Penn action dataset The Penn Action dataset is an unconstrained human action dataset, which contains 2326 video clips derived from YouTuBe, and covers 15 type of actions. There are 1258 videos for training and 1068 videos for test. Each person in images is labeled with 13 keypoints, and both joint coordinates and visibility are provided. This dataset is available at http://dreamdragon.github.io/PennAction/.
Joint-Annotated Human Motion DataBase (JHMDB) dataset JHMDB dataset is a fully annotated dataset for human action recognition and human pose estimation, which contains 21 action categories including bru-sh hair, catch, clap, climb stairs, and so on. A subset of JHMDB that involves all visible joints, termed sub-JHMDB, are used for video-based 2D HPE. This subset contains 316 video clips with 12 action categories, and each person is annotated with 15 joints. These datasets are available at http://jhmdb.is.tue.mpg.de/.
PoseTrack dataset PoseTrack is a large-scale public dataset for human pose estimation and articulated tracking, which includes challenging situations with complicated movement of highly occluded people in crowded environments. The PoseTrack2017 dataset contains 514 video clips with 16, 219 pose annotations, and the PoseTrack2018 dataset greatly increased the number of video clips to 1138 with a total of 153, 615 pose annotations. In training videos, dense annotations for 30 center frames of a video are provided. In validation videos, human poses are annotated every four frames. Both datasets label 15 joints, with an additional annotation label for joint visibility. These datasets are available at https://posetrack.net.

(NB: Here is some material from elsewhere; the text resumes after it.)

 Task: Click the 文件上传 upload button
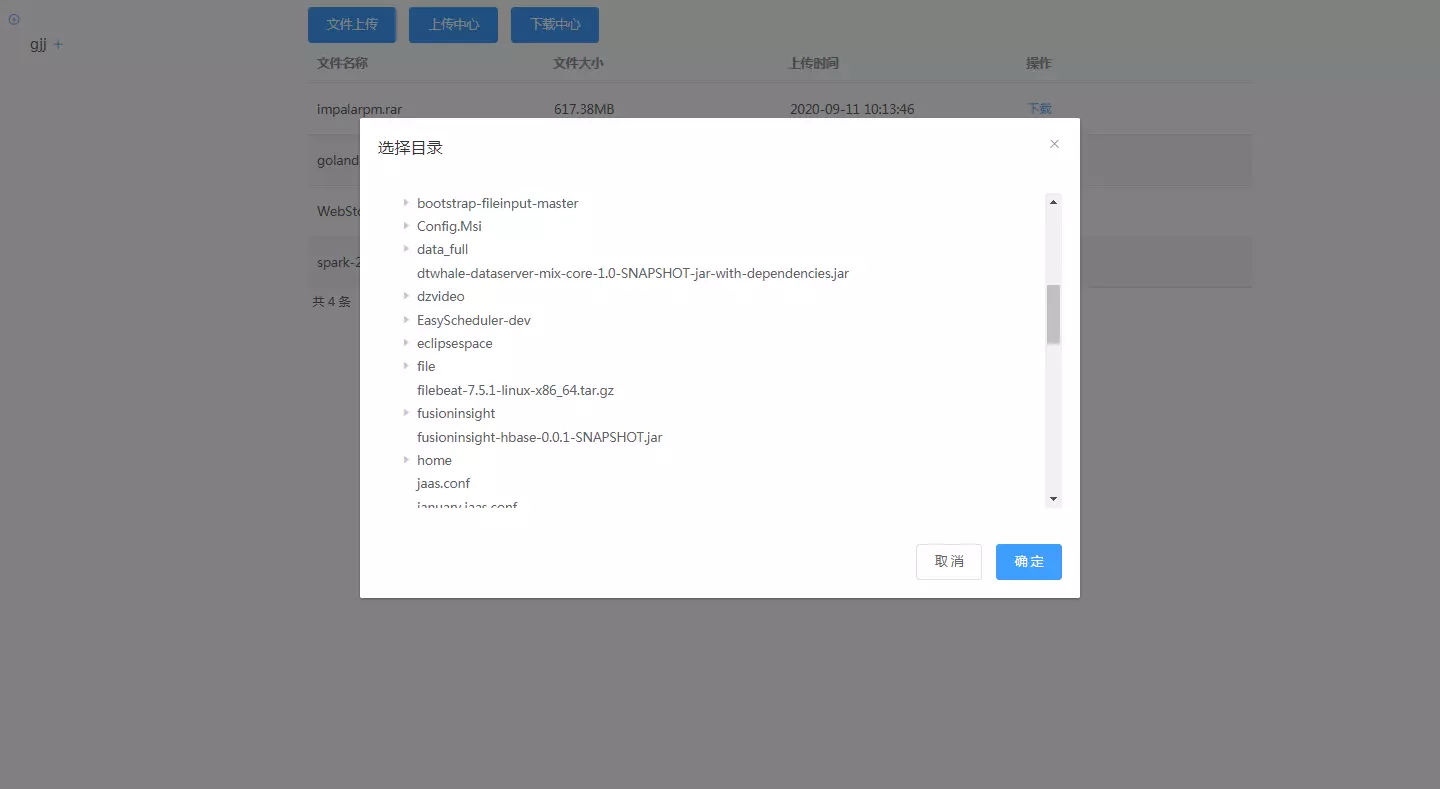tap(352, 25)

Human-centric video analysis in complex events (HiEve) dataset HiEve is the largest dataset for video-based human pose estimation, which contains 31 videos with a total of 10, 99, 357 annotated poses, and labels 14 keypoints. The HiEve dataset incorporates three human-centered understanding tasks, including human pose estimation, pose tracking, and action recognition. The HiEve dataset is publicly available at http://humaninevents.org/.
6.2 Evaluation metrics
Accuracy is the fundamental measurement of performance comparisons between different methods. In Table 2, we list the metrics used to compute the accuracy of models in different datasets. In what follows, we focus on the evaluation metrics of model accuracy.

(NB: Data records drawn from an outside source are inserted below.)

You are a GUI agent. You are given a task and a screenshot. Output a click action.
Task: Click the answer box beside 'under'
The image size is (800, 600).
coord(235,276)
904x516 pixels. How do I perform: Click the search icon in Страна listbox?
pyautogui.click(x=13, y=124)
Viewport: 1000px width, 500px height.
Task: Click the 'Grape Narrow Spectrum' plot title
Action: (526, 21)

Percentage of Correctly Estimated Body Parts (PCP) The PCP metric reflects the accuracy of localized body parts. An estimated part is considered correct if its endpoints lie within a threshold, which can be a fraction of the length of the ground truth segment at its annotated location [31]. In addition to the mean PCP of all body parts, separate body limbs PCP such as torso, upper legs and head are also usually reported. Similar to the PCP metric, PCPm utilizes \(50\%\) of the mean ground-truth segment length over the entire test as the matching threshold [1].
Percentage of Correct Keypoints (PCK) PCK [185] measures the accuracy of the localized body keypoints, and a candidate joint is considered correct if it lies within a matching threshold. The threshold for matching of the keypoint position to the ground-truth can be defined as a fraction of the human bounding box size (denoted as PCK), and \(50\%\) of the head segment length (denoted as PCKh).
Average Precision (AP) The AP metric is defined on the basis of the Object Keypoint Similarity (OKS) [93] that evaluates the similarity between predicted and ground-truth keypoints. The Average Precision score under different OKS thresholds N is denoted as AP@N. For the image-based human pose estimation, mean average precision (mAP) is the mean value of AP scores at all OKS thresholds. In video-based human pose estimation, mAP averages the AP scores of each joint.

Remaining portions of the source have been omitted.